Dr. Gordon Smith, in his work on Forensic Medicine, has observed,
that in cases of precipitancy or confusion, as in times of public
sickness, the living have not unfrequently been mingled with the
dead, and that in warm climates, where speedy interment is more
necessary than in temperate and cold countries, persons have been
entombed alive. We feel no hesitation in believing that such an
event _may be possible_; but the very case with which the author
illustrates his position is sufficient to convince us that its
occurrence would be highly culpable, and could only arise from the
most unpardonable inattention: “I was,” says Dr. Smith, “an eye
witness of an instance in a celebrated city on the continent, where
a poor woman, yet alive, was solemnly ushered to the margin of the
grave in broad day, and whose interment would have deliberately
taken place, but for the interposition of the by-standers.” If the
casual observer was thus able to detect the signs of animation, the
case is hardly one that should have been adduced to show the
difficulty of deciding between real and apparent death.

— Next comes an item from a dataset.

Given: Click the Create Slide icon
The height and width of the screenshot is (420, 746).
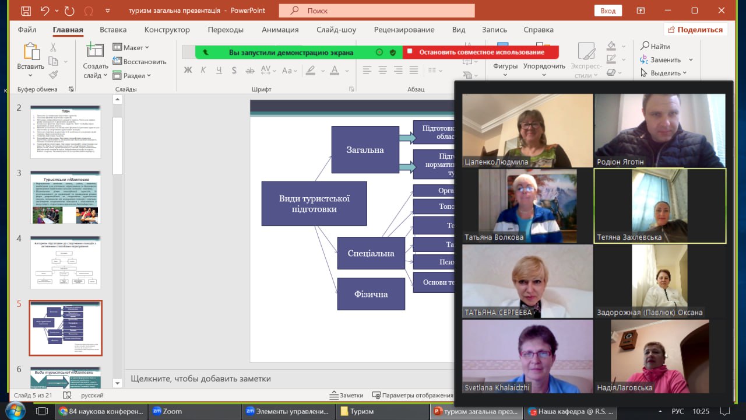Looking at the screenshot, I should [95, 51].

Although the chances may be as millions to one against such a horrible
occurrence, yet the existence of the painful feeling of the possibility
of such an event, even if the apprehended possibility were utterly
unreal, is as valid ground for the adoption of measures to prevent and
alleviate the painful feeling, as if the danger were real and frequent.
A large proportion of the population, especially in Scotland, are deeply
impressed with the horror of being buried alive. Amongst the
working-classes the feeling is sometimes manifested in a dying request
that they may not be “hurried at once to the grave.”
One consequence of abandoning the rite of burial, as a trade and source
of emolument to persons without instruction or qualification, who employ
for important ministrations agents of the lowest class, § 51, is, that
only the superficial, ceremonial, and profitable portions of the service
are usually attended to, and that important private and public
securities are lost. One of the proper ministrations after death, a
purification or ablution of the body, is generally omitted. On
inquiring, as to the effects produced amongst the lower class of Irish
by the retention of the body amidst the survivors under circumstances of
imminent danger, a comparative immunity has been ascribed to the
practice which they maintain of washing the corpse immediately after
death. Amongst the lower class of the English and Scotch population of
the towns, this important sanitary rite is extensively neglected, and
the corpse is generally kept (except the face) with the _sordes_ of
disease upon it. The occurrence of such cases as have already been
mentioned, § 31 and § 40, of the propagation by contact of diseases of a
malignant character, may probably be sometimes ascribed to this neglect.